Start of EXERCISE MATERIAL

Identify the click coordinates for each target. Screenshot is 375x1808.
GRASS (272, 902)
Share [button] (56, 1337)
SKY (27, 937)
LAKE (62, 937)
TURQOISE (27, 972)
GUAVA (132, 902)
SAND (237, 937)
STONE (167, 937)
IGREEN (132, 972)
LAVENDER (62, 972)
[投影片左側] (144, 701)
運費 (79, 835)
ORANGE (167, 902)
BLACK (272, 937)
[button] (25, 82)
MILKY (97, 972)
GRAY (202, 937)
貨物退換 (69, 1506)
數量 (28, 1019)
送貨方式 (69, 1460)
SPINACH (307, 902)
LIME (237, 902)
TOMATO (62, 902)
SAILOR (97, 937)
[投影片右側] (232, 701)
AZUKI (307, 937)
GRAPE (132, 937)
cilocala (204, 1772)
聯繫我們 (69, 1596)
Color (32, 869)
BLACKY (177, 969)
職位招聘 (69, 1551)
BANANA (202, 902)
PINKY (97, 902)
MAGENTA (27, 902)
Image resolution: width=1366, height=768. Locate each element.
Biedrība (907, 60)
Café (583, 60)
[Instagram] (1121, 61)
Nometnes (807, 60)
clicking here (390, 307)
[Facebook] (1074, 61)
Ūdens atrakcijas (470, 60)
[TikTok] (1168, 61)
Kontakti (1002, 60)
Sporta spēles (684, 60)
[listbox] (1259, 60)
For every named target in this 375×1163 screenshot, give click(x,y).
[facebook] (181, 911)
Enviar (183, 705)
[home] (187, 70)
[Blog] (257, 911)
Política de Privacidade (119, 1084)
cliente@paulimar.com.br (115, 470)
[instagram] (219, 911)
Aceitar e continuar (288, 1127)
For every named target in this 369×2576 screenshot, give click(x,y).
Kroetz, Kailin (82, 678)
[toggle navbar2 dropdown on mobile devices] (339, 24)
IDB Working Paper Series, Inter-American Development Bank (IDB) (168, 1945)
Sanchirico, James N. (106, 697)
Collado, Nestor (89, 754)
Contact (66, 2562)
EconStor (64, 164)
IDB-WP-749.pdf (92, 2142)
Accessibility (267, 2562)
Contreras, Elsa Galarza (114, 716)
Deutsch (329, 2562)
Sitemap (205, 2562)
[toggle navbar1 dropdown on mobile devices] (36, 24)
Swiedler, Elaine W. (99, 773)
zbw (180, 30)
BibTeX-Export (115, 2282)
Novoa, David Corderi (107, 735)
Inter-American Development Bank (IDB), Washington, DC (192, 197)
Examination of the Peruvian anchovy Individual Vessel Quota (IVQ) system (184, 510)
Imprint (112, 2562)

End of EXERCISE MATERIAL

Reproduce the listing above line for line, exactly.

Identify the click coordinates for each target. Screenshot is 375x1808.
GRASS (272, 902)
Share [button] (56, 1337)
SKY (27, 937)
LAKE (62, 937)
TURQOISE (27, 972)
GUAVA (132, 902)
SAND (237, 937)
STONE (167, 937)
IGREEN (132, 972)
LAVENDER (62, 972)
[投影片左側] (144, 701)
運費 (79, 835)
ORANGE (167, 902)
BLACK (272, 937)
[button] (25, 82)
MILKY (97, 972)
GRAY (202, 937)
貨物退換 (69, 1506)
數量 (28, 1019)
送貨方式 (69, 1460)
SPINACH (307, 902)
LIME (237, 902)
TOMATO (62, 902)
SAILOR (97, 937)
[投影片右側] (232, 701)
AZUKI (307, 937)
GRAPE (132, 937)
cilocala (204, 1772)
聯繫我們 (69, 1596)
Color (32, 869)
BLACKY (177, 969)
職位招聘 (69, 1551)
BANANA (202, 902)
PINKY (97, 902)
MAGENTA (27, 902)
Image resolution: width=1366, height=768. Locate each element.
Biedrība (907, 60)
Café (583, 60)
[Instagram] (1121, 61)
Nometnes (807, 60)
clicking here (390, 307)
[Facebook] (1074, 61)
Ūdens atrakcijas (470, 60)
[TikTok] (1168, 61)
Kontakti (1002, 60)
Sporta spēles (684, 60)
[listbox] (1259, 60)
For every named target in this 375×1163 screenshot, give click(x,y).
[facebook] (181, 911)
Enviar (183, 705)
[home] (187, 70)
[Blog] (257, 911)
Política de Privacidade (119, 1084)
cliente@paulimar.com.br (115, 470)
[instagram] (219, 911)
Aceitar e continuar (288, 1127)
For every named target in this 369×2576 screenshot, give click(x,y).
Kroetz, Kailin (82, 678)
[toggle navbar2 dropdown on mobile devices] (339, 24)
IDB Working Paper Series, Inter-American Development Bank (IDB) (168, 1945)
Sanchirico, James N. (106, 697)
Collado, Nestor (89, 754)
Contact (66, 2562)
EconStor (64, 164)
IDB-WP-749.pdf (92, 2142)
Accessibility (267, 2562)
Contreras, Elsa Galarza (114, 716)
Deutsch (329, 2562)
Sitemap (205, 2562)
[toggle navbar1 dropdown on mobile devices] (36, 24)
Swiedler, Elaine W. (99, 773)
zbw (180, 30)
BibTeX-Export (115, 2282)
Novoa, David Corderi (107, 735)
Inter-American Development Bank (IDB), Washington, DC (192, 197)
Examination of the Peruvian anchovy Individual Vessel Quota (IVQ) system (184, 510)
Imprint (112, 2562)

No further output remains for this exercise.